### What you are asked to do
Your task is to copy each line of the material that holds the word "computer".

### Record extracts
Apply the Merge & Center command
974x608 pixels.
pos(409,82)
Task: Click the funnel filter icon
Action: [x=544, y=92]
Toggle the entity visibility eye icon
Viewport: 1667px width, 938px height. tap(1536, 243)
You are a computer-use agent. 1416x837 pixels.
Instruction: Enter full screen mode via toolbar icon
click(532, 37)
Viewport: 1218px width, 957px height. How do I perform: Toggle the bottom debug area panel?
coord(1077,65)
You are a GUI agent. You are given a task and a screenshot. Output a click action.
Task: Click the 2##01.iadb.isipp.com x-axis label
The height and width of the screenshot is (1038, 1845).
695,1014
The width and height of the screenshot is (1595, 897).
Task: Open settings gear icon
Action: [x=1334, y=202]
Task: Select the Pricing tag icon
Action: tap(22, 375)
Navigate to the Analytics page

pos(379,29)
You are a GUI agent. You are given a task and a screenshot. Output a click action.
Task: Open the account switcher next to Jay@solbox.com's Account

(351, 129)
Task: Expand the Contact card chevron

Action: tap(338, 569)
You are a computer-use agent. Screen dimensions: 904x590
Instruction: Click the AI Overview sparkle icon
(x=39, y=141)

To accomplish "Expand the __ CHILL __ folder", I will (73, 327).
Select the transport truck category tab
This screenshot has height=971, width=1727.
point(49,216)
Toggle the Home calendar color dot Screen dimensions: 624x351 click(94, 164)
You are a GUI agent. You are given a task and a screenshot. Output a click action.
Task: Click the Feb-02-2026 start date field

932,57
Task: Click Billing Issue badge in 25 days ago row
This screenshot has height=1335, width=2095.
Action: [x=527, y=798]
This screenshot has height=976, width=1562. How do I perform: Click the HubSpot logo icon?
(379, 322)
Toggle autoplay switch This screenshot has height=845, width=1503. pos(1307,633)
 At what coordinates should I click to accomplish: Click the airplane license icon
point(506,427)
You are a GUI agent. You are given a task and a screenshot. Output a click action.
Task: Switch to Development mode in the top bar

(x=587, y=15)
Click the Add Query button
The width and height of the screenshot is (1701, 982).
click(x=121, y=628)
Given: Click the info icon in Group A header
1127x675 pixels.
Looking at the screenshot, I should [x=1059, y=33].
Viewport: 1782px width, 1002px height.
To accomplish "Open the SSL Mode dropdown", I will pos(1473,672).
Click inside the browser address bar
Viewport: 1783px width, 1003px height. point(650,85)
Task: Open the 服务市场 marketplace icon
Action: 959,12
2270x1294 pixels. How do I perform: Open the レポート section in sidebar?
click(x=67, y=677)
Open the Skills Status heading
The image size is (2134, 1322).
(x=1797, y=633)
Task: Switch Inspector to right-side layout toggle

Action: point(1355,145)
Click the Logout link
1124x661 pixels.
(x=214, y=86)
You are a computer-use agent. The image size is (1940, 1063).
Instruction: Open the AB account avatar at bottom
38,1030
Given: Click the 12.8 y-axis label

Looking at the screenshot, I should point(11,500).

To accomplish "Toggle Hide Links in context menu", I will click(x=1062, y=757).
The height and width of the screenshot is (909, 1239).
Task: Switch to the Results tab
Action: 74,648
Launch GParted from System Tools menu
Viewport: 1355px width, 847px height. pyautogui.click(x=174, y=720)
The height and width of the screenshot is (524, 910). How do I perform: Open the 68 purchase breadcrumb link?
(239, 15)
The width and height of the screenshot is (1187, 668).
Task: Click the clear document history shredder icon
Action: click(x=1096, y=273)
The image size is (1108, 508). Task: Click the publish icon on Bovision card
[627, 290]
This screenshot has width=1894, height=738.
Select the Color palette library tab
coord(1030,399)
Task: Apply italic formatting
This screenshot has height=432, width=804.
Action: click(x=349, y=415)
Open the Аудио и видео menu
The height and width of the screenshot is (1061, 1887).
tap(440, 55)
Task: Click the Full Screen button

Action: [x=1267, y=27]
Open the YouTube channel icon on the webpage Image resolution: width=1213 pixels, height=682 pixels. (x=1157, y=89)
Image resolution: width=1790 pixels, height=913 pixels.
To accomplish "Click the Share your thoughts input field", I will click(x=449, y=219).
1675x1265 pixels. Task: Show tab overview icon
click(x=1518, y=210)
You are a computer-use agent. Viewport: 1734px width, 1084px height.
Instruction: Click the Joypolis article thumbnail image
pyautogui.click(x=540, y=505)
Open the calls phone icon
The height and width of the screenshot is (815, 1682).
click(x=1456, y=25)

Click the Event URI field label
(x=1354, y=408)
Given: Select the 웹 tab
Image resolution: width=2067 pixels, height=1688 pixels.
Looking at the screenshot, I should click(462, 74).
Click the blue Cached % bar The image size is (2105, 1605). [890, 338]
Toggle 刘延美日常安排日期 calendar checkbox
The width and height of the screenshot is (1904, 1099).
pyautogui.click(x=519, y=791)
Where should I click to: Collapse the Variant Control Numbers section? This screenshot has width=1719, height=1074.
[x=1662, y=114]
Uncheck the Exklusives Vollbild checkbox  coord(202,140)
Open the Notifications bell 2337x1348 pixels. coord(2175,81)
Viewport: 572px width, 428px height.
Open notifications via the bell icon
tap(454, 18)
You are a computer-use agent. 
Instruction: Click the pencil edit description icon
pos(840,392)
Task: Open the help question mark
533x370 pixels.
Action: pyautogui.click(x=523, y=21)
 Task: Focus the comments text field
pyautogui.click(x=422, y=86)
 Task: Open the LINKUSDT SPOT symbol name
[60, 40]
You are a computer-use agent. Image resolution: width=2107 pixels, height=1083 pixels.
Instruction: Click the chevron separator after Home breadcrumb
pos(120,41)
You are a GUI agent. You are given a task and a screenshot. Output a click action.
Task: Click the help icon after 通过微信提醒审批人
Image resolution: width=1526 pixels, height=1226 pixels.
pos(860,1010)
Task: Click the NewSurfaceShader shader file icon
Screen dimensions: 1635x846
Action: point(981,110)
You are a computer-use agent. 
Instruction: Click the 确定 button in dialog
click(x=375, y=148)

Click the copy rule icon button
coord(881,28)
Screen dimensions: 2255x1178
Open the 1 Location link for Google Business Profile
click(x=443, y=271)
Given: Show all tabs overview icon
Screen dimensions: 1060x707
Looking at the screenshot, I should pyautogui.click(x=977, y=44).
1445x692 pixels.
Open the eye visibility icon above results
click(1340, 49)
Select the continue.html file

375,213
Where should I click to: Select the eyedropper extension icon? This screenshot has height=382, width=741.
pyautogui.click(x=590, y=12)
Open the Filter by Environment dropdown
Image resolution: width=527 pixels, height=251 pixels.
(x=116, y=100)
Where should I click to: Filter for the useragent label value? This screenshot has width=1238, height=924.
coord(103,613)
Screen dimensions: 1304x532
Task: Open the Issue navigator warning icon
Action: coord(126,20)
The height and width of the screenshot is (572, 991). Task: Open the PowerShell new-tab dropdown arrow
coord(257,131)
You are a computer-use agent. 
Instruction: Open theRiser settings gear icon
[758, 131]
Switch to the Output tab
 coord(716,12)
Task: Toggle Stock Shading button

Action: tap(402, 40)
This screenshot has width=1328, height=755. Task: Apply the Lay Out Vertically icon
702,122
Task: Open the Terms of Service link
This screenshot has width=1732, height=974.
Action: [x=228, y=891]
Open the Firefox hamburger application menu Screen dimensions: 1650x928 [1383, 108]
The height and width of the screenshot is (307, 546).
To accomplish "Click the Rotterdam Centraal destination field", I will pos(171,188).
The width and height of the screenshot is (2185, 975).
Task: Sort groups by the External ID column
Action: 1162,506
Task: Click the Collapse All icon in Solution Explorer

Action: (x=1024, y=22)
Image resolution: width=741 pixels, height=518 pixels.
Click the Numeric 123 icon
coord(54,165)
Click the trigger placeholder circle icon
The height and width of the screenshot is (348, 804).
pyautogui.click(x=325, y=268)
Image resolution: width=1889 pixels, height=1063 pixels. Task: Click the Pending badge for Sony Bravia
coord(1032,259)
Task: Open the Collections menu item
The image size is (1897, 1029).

### Solution to this task
You are a computer-use agent. 1416x837 pixels.
You are a computer-use agent. Screen dimensions: 904x590
You are a computer-use agent. The image size is (1940, 1063).
You are a computer-use agent. Viewport: 1734px width, 1084px height.
You are a computer-use agent. 
You are a computer-use agent. Image resolution: width=2107 pixels, height=1083 pixels.
You are a computer-use agent. 
You are a computer-use agent. 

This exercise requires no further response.